「世話する」は、英語では「take care of」「look after」という語で表現されます。
「take care of」については、「take」と「care」の2つの語の意味から考えていくことができます。まず「take」というのは「目の前に与えられた選択肢の中から自らの意志で手を伸ばして取る」という意味で使われる動詞です。また「care」は「自分の内側にある意識を、自分の外側にある事物に飛ばすこと」の意を表します。これをまとめると、自分の周りにたくさんの「care」の対象物があったとして、そこから1つを選んで「take」する、ということを表しているのが「take care of」ということになります。
例えば、自分の身の回りに「A」「B」「C」といった3つの事柄があったとします。それら全てに意識を向けることは難しいので、1つだけ、例えば「B」だけを選んで、それに意識を向けることにしたとします。そのような時に「I will take care of B.」のように表現するわけです。つまり「take care of 〜」というのは、言い換えるならば「〜に意識を向けるようにする」という意味になり、それがひいては「世話する」という日本語で表現されるということになります。
一方、「look after」は、文字通りに解釈すれば「〜の後ろに目をやる」ということになります。例えば、自分の目の前を歩く人がいて、その人が何かを落としたりしていないか、忘れ物をしていないか、ということに注意しながら目を向けておく、という喩えから「〜を世話する」という意味に派生したものと考えられます。
つまり「take care of」の場合は「複数の選択肢の中から1つを選び、それに自分の意識を向ける→気にかける→世話する」という意味であり、「look after」の場合は「何者かの後を追いかけながら、その後ろに目を向ける→世話する」という意味だと言えます。

◆ **課題**
次の(a)〜(c)が確認用本文の内容と合っているかを「はい」か「いいえ」で答え、決め手となる本文の語句を引用せよ。(a)「take」は、目の前の選択肢から自らの意志で取るという意味の動詞である。(b)「look after」は、文字通りに解釈すると「〜の前に目をやる」という意味になる。(c)「I will take care of B.」の例は、A・B・Cの3つすべてに意識を向ける場面を表している。

◆ **データ**
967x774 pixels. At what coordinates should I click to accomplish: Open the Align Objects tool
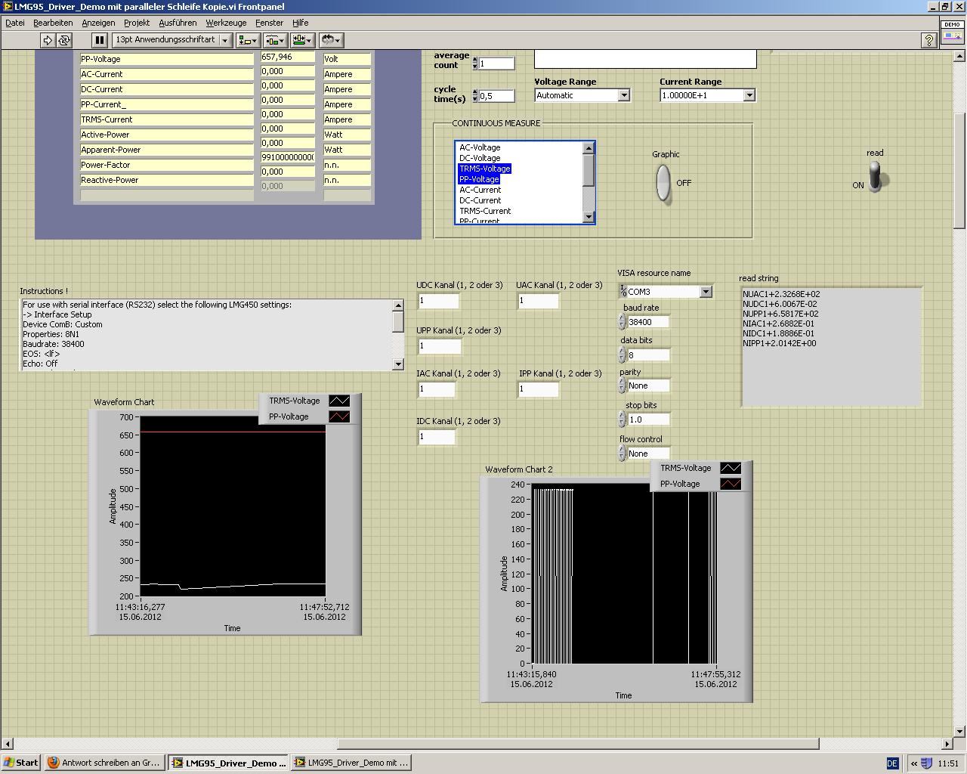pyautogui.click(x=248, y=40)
...
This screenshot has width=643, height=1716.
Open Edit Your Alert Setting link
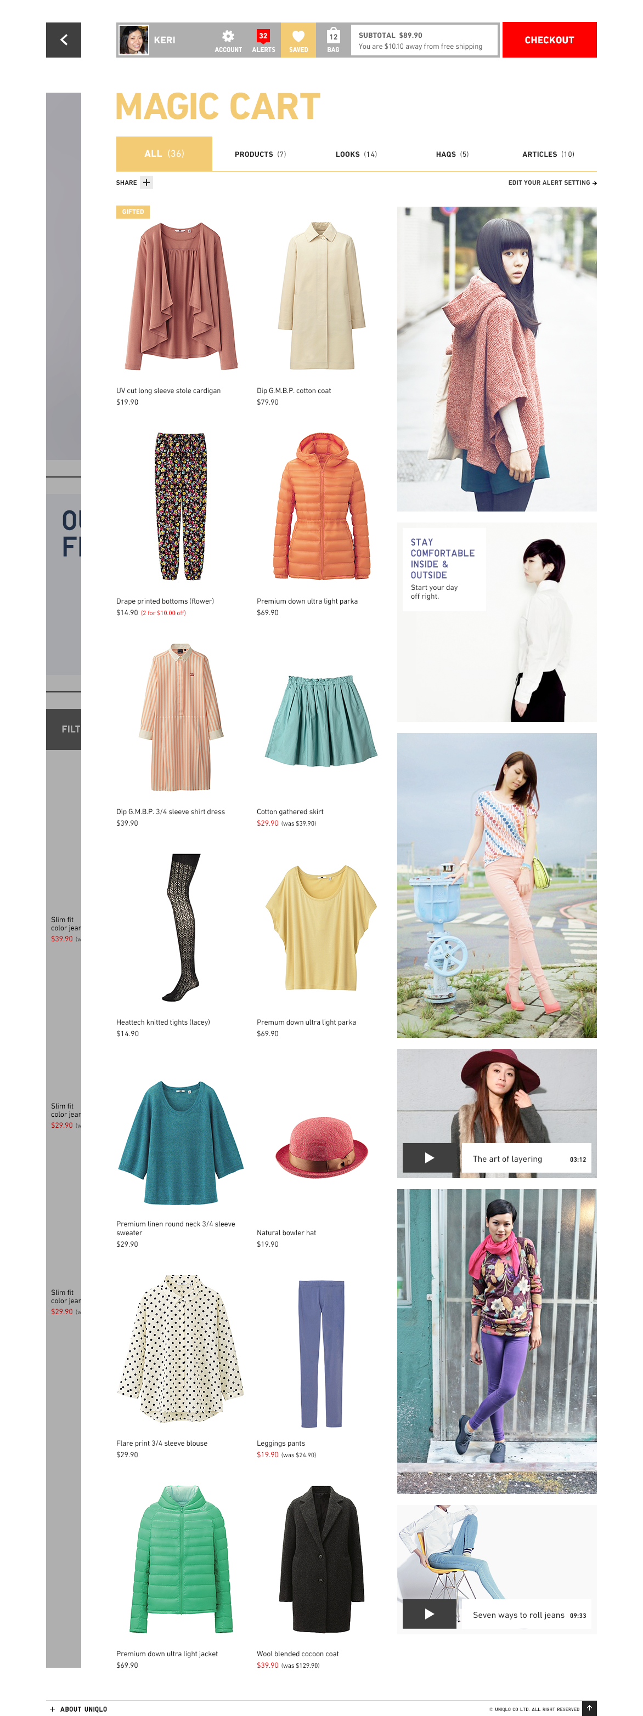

◆ **解答**
(a) はい。「まず「take」というのは「目の前に与えられた選択肢の中から自らの意志で手を伸ばして取る」という意味で使われる動詞です。」
(b) いいえ。「「look after」は、文字通りに解釈すれば「〜の後ろに目をやる」ということになります。」
(c) いいえ。「それら全てに意識を向けることは難しいので、1つだけ、例えば「B」だけを選んで、それに意識を向けることにしたとします。」